Genf (APA/dpa) - Die Türkei hat Kritik an ihrer Menschenrechtsbilanz zurückgewiesen und dem Vorwurf einer zunehmenden Unterdrückung von Regi...

Genf (APA/dpa) - Die Türkei hat Kritik an ihrer Menschenrechtsbilanz zurückgewiesen und dem Vorwurf einer zunehmenden Unterdrückung von Regierungskritikern widersprochen. Schutz und Förderung der Menschenrechte gehörten zu den wichtigsten politischen Zielen der türkischen Regierung, sagte Vize-Ministerpräsident Bülent Arinc am Dienstag vor dem UNO-Menschenrechtsrat in Genf.

Bei einer Anhörung zur turnusmäßigen Überprüfung der Menschenrechtslage in der Türkei verwies er auf Reformen, die in den vergangenen zwölf Jahre umgesetzt worden seien.
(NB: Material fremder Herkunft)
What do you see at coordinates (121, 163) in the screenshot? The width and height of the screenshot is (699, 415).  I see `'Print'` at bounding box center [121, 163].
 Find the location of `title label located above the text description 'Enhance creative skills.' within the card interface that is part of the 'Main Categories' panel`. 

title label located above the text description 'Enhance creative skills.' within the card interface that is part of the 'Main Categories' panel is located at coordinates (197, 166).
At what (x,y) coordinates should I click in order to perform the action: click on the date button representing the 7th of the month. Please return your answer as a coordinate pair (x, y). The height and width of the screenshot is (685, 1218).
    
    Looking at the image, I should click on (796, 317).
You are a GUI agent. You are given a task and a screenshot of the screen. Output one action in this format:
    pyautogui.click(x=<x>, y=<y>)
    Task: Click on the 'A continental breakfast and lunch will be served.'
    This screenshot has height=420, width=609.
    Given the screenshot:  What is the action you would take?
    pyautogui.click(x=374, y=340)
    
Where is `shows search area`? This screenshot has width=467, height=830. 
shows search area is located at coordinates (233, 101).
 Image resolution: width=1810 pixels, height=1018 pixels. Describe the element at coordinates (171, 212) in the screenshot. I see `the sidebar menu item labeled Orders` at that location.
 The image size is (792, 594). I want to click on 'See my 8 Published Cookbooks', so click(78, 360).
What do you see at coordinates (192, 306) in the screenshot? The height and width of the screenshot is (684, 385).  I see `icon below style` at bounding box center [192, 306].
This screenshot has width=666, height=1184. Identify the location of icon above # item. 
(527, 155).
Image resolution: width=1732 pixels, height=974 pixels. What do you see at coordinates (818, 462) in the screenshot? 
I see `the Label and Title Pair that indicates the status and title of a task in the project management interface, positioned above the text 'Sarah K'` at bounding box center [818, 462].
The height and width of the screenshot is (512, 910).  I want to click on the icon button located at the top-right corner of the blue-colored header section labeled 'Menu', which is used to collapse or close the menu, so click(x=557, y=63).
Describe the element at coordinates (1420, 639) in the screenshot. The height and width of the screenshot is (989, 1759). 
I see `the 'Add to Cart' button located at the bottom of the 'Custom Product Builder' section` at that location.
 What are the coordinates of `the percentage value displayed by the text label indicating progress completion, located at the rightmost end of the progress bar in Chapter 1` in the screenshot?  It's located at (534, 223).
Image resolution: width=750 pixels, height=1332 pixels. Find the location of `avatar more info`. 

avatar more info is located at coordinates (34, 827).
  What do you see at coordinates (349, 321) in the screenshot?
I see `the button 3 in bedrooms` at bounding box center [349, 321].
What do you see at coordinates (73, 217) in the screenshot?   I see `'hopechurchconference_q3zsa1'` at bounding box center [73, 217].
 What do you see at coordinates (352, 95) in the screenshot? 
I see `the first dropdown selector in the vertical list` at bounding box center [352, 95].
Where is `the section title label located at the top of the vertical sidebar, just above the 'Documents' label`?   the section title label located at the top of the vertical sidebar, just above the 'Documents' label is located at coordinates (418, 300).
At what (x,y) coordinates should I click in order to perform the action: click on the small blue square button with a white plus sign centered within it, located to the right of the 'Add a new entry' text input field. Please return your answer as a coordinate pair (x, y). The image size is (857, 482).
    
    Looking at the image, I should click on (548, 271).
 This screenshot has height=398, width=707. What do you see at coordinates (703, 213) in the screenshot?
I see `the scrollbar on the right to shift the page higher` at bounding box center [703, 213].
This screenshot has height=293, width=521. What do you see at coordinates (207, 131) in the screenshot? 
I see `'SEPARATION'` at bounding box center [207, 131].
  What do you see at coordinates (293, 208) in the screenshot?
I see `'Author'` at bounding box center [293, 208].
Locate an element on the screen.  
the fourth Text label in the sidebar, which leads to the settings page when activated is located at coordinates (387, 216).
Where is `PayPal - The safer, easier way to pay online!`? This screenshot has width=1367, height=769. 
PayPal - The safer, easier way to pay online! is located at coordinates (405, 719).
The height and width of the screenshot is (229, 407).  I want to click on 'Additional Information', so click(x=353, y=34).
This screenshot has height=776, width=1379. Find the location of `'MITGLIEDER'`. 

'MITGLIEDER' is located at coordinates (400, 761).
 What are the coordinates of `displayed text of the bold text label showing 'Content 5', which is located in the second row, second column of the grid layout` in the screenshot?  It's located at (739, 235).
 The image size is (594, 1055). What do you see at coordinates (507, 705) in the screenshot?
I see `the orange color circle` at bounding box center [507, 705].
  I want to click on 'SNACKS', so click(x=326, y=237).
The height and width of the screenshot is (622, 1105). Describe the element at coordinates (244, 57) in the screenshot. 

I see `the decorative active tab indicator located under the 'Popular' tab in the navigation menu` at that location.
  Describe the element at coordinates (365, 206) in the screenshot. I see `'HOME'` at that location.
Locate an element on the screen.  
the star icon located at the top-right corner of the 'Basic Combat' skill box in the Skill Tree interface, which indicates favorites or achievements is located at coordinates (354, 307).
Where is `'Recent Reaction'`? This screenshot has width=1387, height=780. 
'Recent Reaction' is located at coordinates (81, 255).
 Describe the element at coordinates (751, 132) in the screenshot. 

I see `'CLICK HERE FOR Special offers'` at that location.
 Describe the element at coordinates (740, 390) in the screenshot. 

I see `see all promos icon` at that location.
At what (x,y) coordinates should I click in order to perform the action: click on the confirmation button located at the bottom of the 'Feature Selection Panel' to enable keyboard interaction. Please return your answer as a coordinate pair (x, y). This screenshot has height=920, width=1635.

Die Organisation Human Rights Watch kritisierte hingegen „alarmierende Rückschritte“. Die türkische Regierung habe weitreichende Maßnahmen unternommen, um den Rechtsstaat zu schwächen sowie gegen Journalisten, Blogger und Demonstranten vorzugehen, erklärte sie.

Für Kritik sorgte bei den Vereinten Nationen vor allem das Vorgehen türkischer Sicherheitskräfte gegen friedliche Proteste, die 2013 in Istanbul begonnen hatten. Vertreter Deutschlands riefen Ankara auf, die Versammlungsfreiheit zu garantieren. Die Türkei stellt sich nach 2010 zum zweiten Mal der Überprüfung, die der UNO-Menschenrechtsrat regelmäßig bei allen Staaten durchführt. Das Gremium will seine Empfehlungen für die Türkei am Donnerstag vorlegen.